Filter the lines below, copying only those with the string "Seguir".

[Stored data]
------------------------
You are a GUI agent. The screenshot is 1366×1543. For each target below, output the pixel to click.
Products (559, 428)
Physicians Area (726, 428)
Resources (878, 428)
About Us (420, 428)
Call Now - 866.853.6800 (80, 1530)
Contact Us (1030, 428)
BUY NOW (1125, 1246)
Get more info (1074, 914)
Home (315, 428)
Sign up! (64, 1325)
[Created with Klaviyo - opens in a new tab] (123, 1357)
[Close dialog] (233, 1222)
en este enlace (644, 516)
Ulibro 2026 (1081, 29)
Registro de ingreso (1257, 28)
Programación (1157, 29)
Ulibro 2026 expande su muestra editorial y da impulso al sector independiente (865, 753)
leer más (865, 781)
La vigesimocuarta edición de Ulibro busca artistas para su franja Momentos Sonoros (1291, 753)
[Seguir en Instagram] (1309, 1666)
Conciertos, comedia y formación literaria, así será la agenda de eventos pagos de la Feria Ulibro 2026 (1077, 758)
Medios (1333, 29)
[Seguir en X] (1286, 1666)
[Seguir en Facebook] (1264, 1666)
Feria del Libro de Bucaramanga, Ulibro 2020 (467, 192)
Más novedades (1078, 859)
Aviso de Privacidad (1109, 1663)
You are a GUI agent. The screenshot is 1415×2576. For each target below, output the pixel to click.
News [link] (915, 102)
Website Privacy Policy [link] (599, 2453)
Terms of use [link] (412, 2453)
------------------------
**ANSWER**.
[Seguir en Instagram] (1309, 1666)
[Seguir en X] (1286, 1666)
[Seguir en Facebook] (1264, 1666)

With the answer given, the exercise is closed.